Among 487,521 UK Biobank participants with NMR metabolomics profiling, an overabundance of small and medium LDL particles (S/M LDL-P) beyond what standard LDL-C levels would predict — termed S/M LDL-P discordance — independently raised major adverse cardiovascular event (MACE) risk. In 47,935 cases, each standard deviation of discordance elevated MACE hazard by 9% in metabolically healthy individuals and by 24% in those with high cardiometabolic burden, independent of both LDL-C and ApoB. Loss-of-function variants in CETP, a protein governing cholesterol-triglyceride exchange, dramatically reduced S/M LDL-P discordance, particularly in high-burden individuals (−11.10 nmol/L vs. −4.62 nmol/L in low-burden).

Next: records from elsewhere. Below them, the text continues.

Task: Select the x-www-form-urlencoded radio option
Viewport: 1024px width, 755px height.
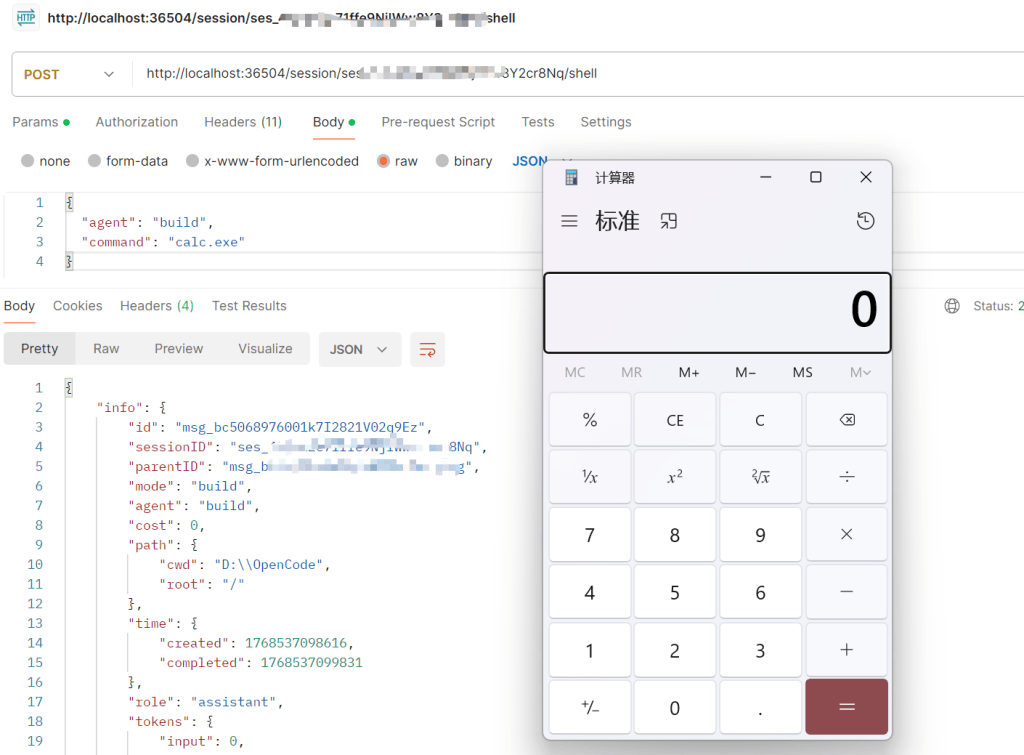Action: 193,161
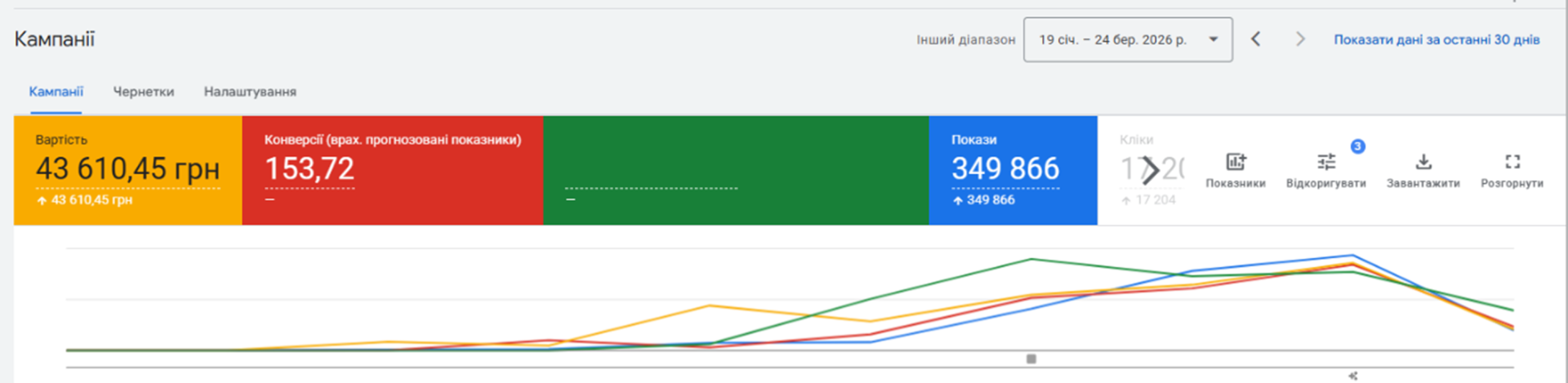
Task: Click the gray square marker on chart axis
Action: click(1031, 359)
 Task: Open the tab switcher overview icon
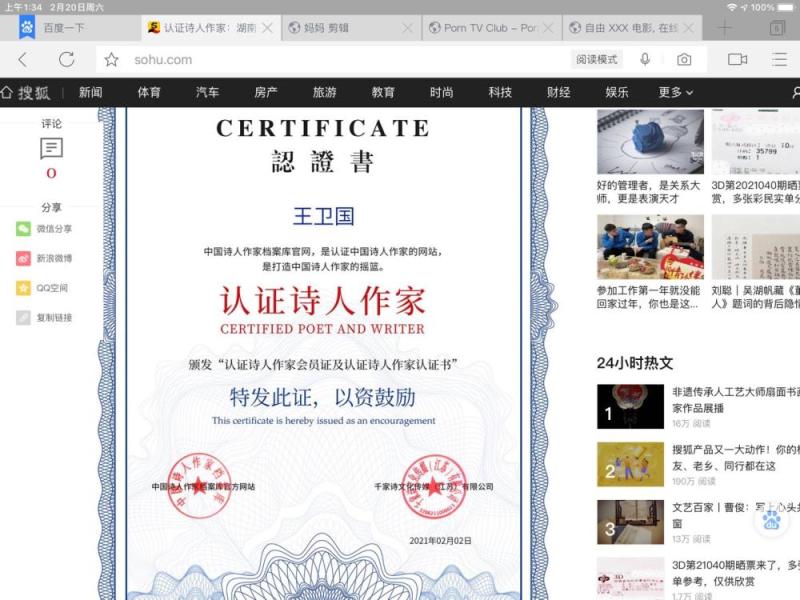click(x=777, y=28)

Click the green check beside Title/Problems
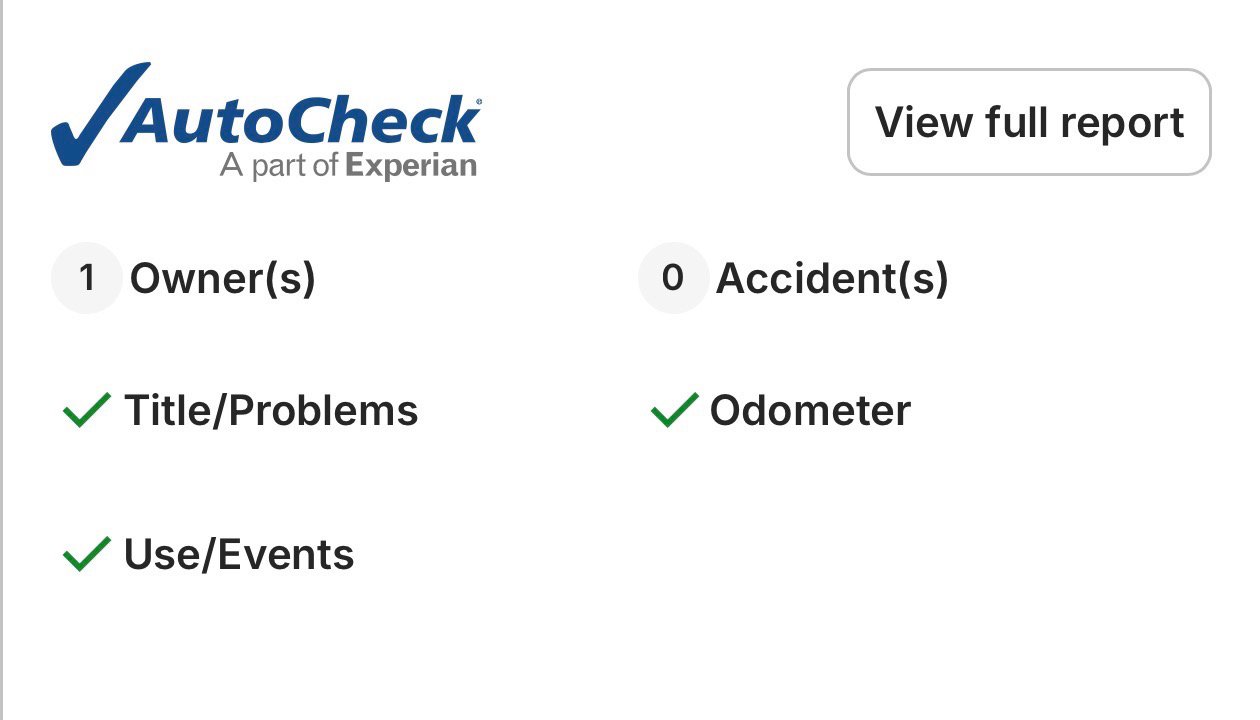pyautogui.click(x=87, y=410)
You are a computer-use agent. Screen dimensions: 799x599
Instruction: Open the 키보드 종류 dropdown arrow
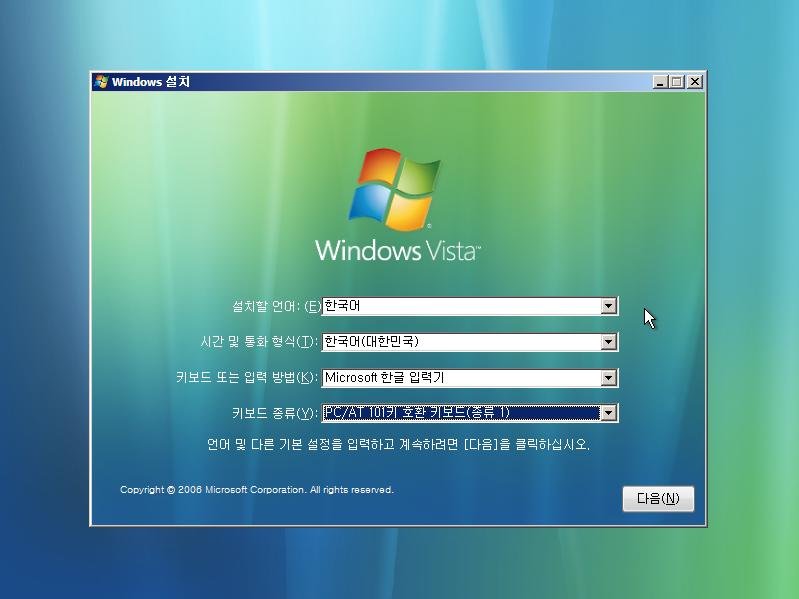[608, 413]
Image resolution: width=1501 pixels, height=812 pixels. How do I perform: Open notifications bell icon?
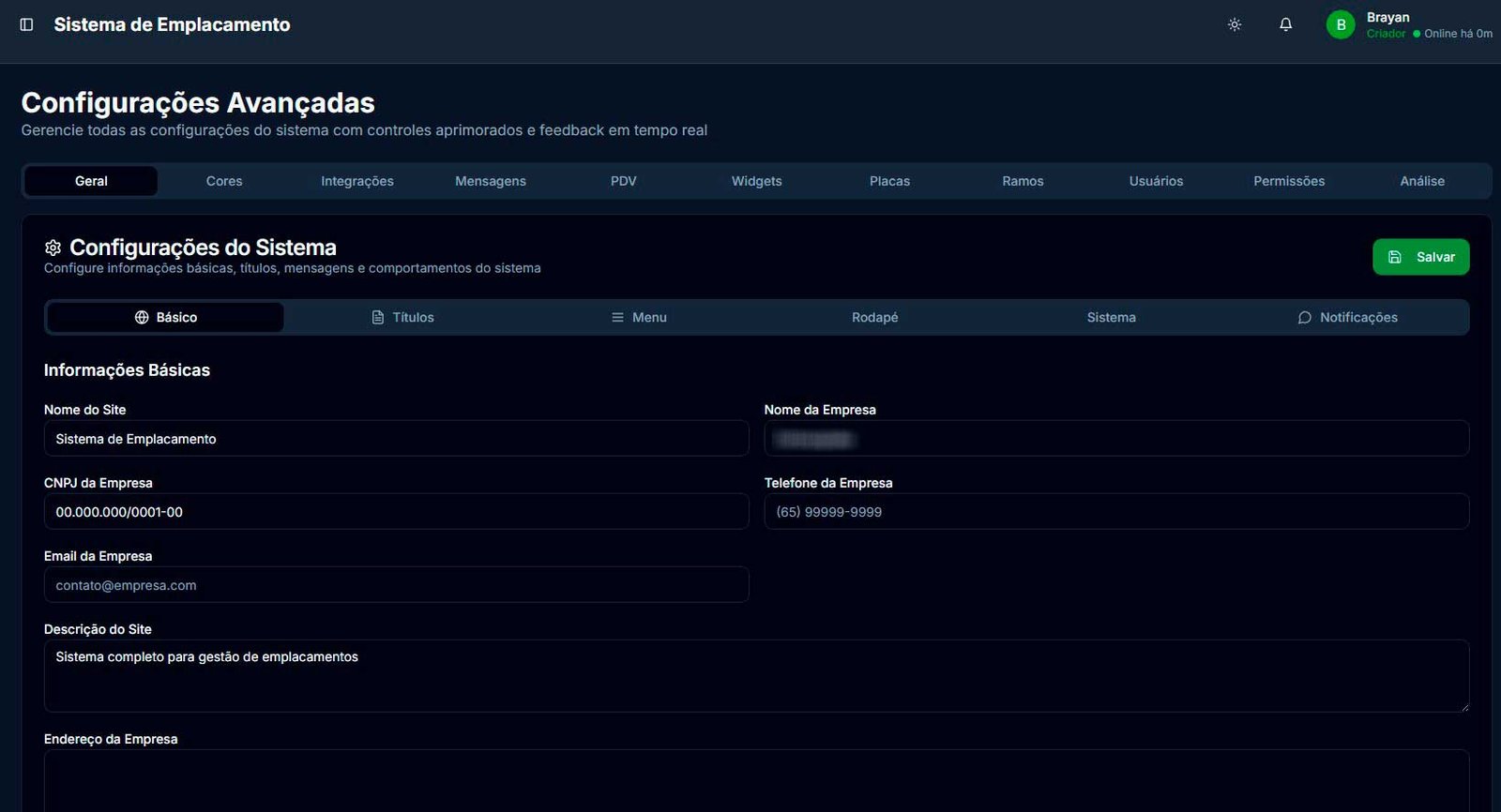pyautogui.click(x=1285, y=24)
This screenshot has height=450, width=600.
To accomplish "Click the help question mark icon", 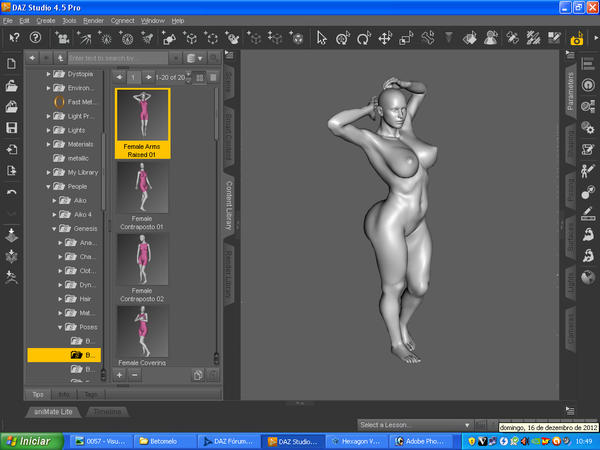I will pos(35,38).
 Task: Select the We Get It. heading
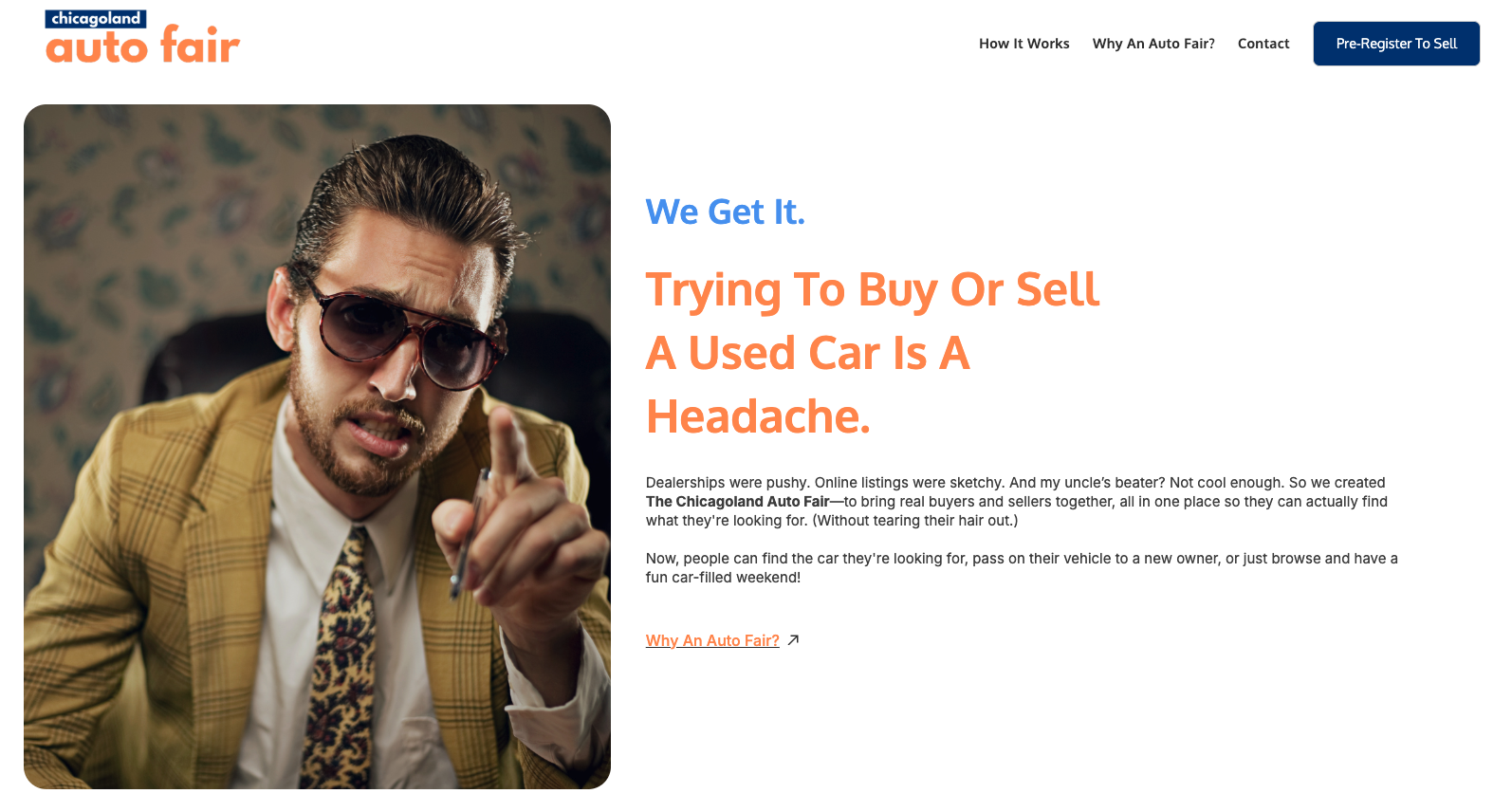726,212
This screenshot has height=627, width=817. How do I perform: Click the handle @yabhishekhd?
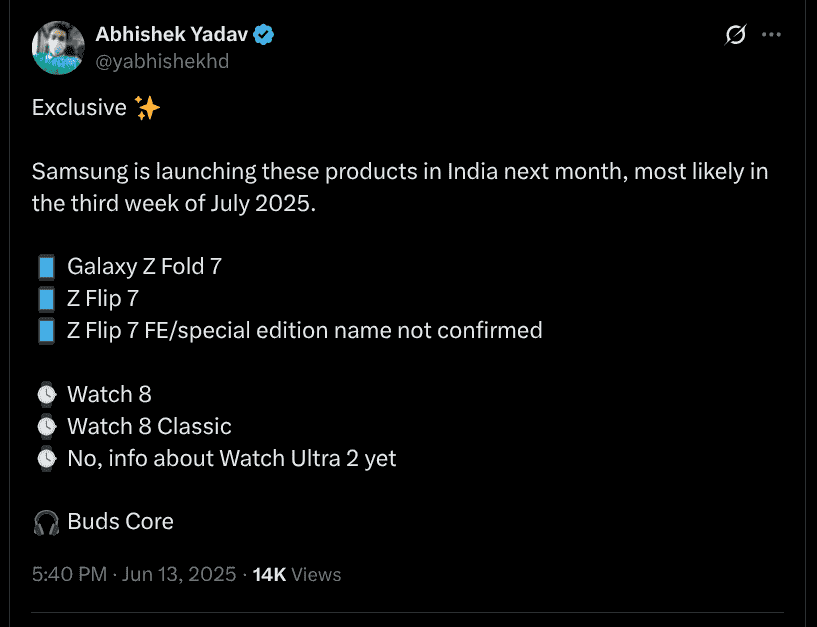coord(163,61)
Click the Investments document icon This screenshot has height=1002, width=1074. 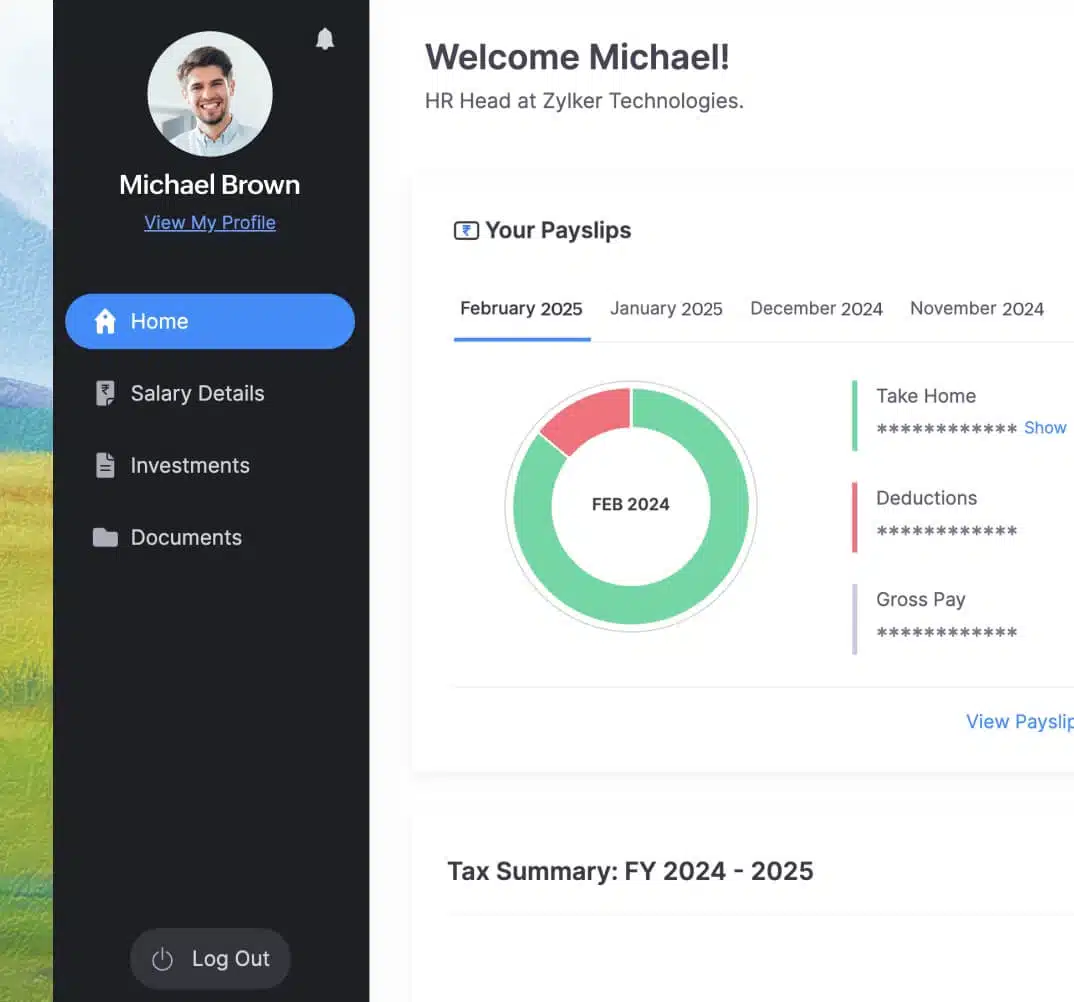105,466
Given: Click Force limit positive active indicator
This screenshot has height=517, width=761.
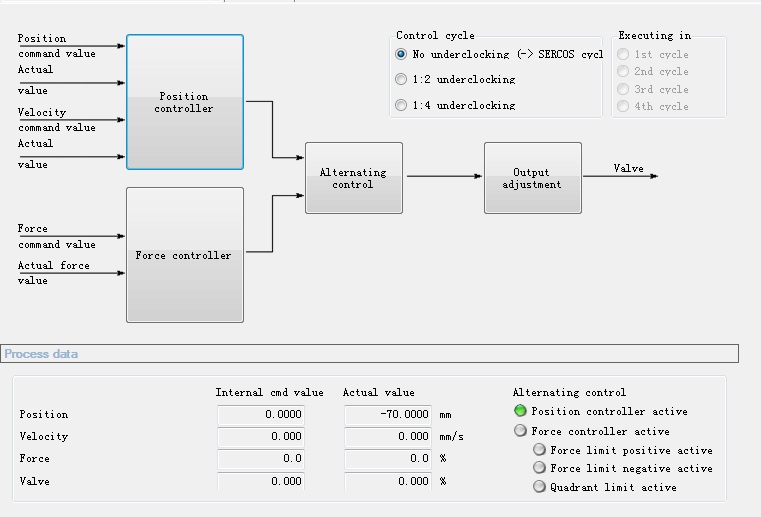Looking at the screenshot, I should [540, 450].
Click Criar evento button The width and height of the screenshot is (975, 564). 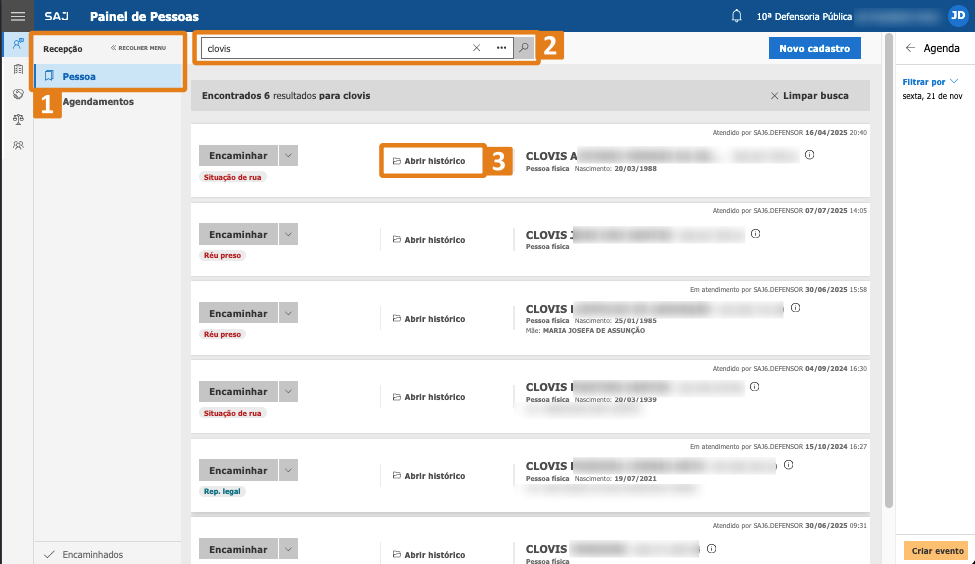(936, 551)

This large-scale finding challenges the adequacy of standard lipid panels for cardiovascular risk stratification. Decades of clinical practice have relied on LDL-C, and more recently ApoB, as proxies for atherogenic burden — yet both may systematically undercount risk in people with diabetes, obesity, or insulin resistance, precisely where small dense LDL particles proliferate. The CETP genetic data add a compelling mechanistic layer: CETP inhibition, long controversial after high-profile drug failures, may derive cardiovascular benefit partly through LDL particle remodeling rather than HDL elevation alone. This could rehabilitate CETP as a therapeutic target with a better-defined mechanism. Limitations include the observational design, the predominantly European UK Biobank cohort limiting generalizability, and the cross-sectional NMR measurement. As a preprint not yet peer-reviewed, these findings require independent replication before influencing clinical lipid guidelines.